OK, then it may not be so bad WRT efficiency.
The main argument for a change is that with 32 bit `Integer', e.g. a schema (n: Integer) = array [1 .. n] ... will be more limited than necessary, and that's the biggest form in EP.
The main argument against it is compatibility, of course.
(continued in next mail)
Reference: www.amd.com -> manuals -r--r--r-- 1 tg tg 3019773 Oct 13 2003 AMD64 Architecture Programmer's Manual Volume 1: Application Programming.pdf -r--r--r-- 1 tg tg 4261489 Oct 13 2003 AMD64 Architecture Programmer's Manual Volume 2: System Programming.pdf -r--r--r-- 1 tg tg 4659928 Oct 13 2003 AMD64 Architecture Programmer's Manual Volume 3: General-Purpose and System Instructions.pdf -r--r--r-- 1 tg tg 2696640 Oct 13 2003 AMD64 Architecture Programmer's Manual Volume 4: 128-Bit Media Instructions.pdf -r--r--r-- 1 tg tg 2470923 Oct 13 2003 AMD64 Architecture Programmer's Manual Volume 5: 64-Bit Media and x87 Floating-Point Instructions.pdf
Thanks, for whom it may concern. Unfortunately I don't have the time to read some 15 MB of PDF files just for one processor's `Integer' type ...
------------------------------------------------
- **Assigned task A**:
From the message about the `Integer' type, write out the passage that begins with the words "The main argument for" and ends after the words "in next mail)".
- **Assigned task B**:
Answer these questions about the message on the `Integer' type:
(i) What does the message give as the main argument against the change?
(ii) Which website is listed as the reference?
(iii) How many megabytes of PDF files does the writer say there is no time to read?
- **Assigned task C**:
Continue the message about the `Integer' type, starting after its last sentence.
------------------------------------------------
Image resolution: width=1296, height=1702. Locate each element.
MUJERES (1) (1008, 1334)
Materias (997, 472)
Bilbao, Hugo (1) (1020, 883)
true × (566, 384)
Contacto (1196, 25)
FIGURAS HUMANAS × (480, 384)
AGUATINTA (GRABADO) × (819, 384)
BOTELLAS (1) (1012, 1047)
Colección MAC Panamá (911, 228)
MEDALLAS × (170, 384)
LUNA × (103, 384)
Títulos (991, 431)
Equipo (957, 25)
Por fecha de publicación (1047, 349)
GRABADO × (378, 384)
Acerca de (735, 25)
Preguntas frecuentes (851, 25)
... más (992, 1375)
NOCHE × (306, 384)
------------------------------------------------
- **Written response A**:
The main argument for a change is that with 32 bit `Integer', e.g. a schema (n: Integer) = array [1 .. n] ... will be more limited than necessary, and that's the biggest form in EP.
The main argument against it is compatibility, of course.
(continued in next mail)

- **Written response B**:
(i) Compatibility.
(ii) www.amd.com
(iii) Some 15 MB.

- **Written response C**:
Frank
Frank Heckenbach wrote:
Scott Moore wrote:
To reach 32 bit operations in AMD 64, you have to use a mode prefix (from 64 bit mode). Hence, there is an instruction length penalty.
That's already bad. Even worse if it can only read/write 64 bit words, so in particular 32 bit writes get quite cumbersome. (Do you know if this is so?)
Not really. The design (which is really just the 32 bit method extended) was to flip all operations to 64 bits, then provide lots of new move modes to make up for the loss of efficentcy in 32 bit operations. So there is a direct load/store of byte, word (16 bit), 32 bit, and 64 bit. 64 bits can be moved as an immediate, which is required because all of the immediates on common instructions stayed at 32 bits. For example add rax,imm, imm is 32 bits only. The loads, of course, have various signed and unsigned extention modes.
So the short answer is the processor is getting more RISC like, relying more on loads and stores, while the other instructions with load and store modes like add get penalized.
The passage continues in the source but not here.